◆ GIVEN INSTRUCTION ◆
Rewrite every line from the one containing "Click the text label R2" down to the one containing "(x=87, y=199)", both included, keeping all rows whole. Change only the click coordinates in the answers: multiply each by 0.7 and round it to a whole number, with halves rounding up.

** Begin EXTRACTED ENTRIES **

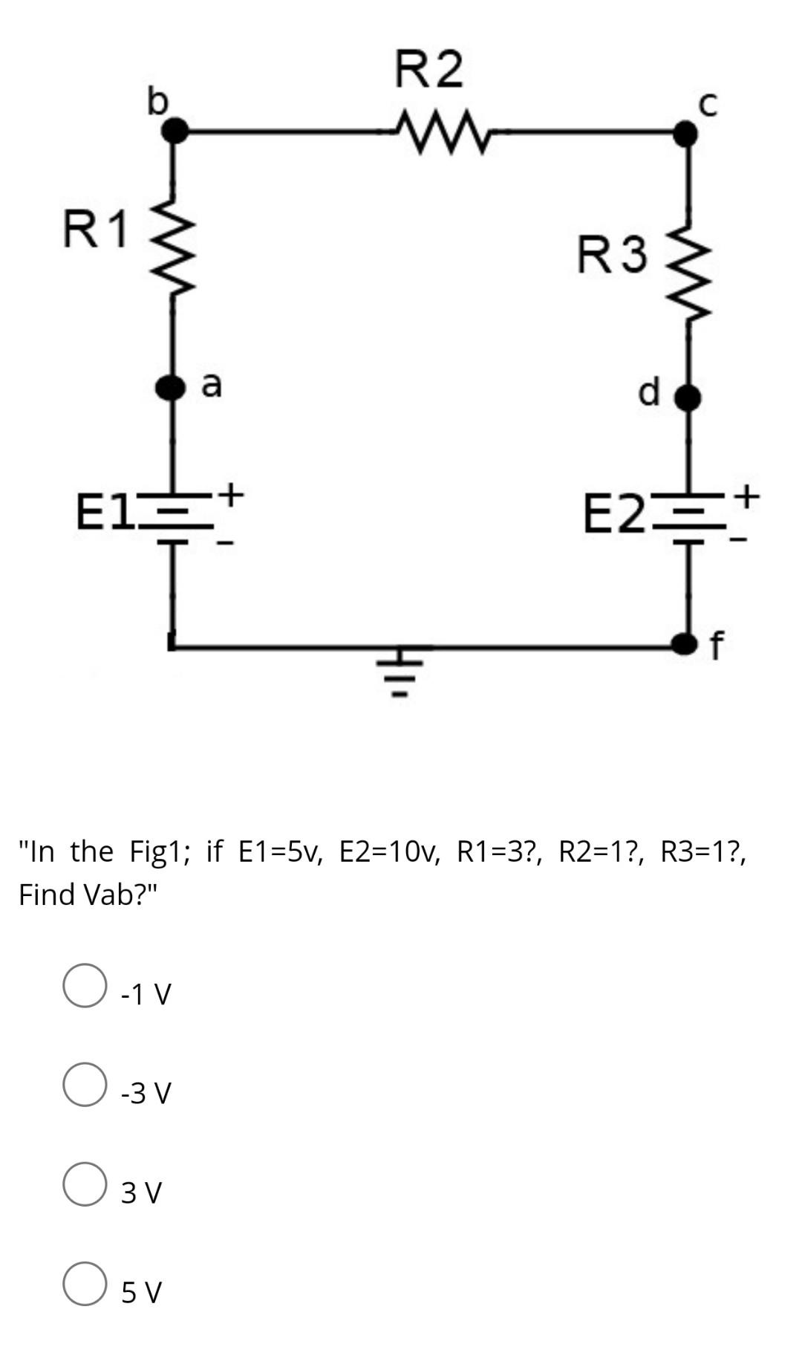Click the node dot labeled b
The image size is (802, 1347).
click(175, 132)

** End EXTRACTED ENTRIES **
** Begin EXTRACTED ENTRIES **

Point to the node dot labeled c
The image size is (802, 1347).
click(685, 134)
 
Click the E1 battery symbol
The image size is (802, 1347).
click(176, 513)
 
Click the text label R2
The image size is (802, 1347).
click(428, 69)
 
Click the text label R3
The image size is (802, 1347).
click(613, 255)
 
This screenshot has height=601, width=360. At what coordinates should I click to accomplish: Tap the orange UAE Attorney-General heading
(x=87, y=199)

** End EXTRACTED ENTRIES **

◆ TASK ANSWER ◆
Click the text label R2
The image size is (802, 1347).
click(300, 48)
 
Click the text label R3
The image size is (802, 1347).
click(429, 179)
 
This screenshot has height=601, width=360. At what coordinates should I click to accomplish: Tap the orange UAE Attorney-General heading
(x=61, y=139)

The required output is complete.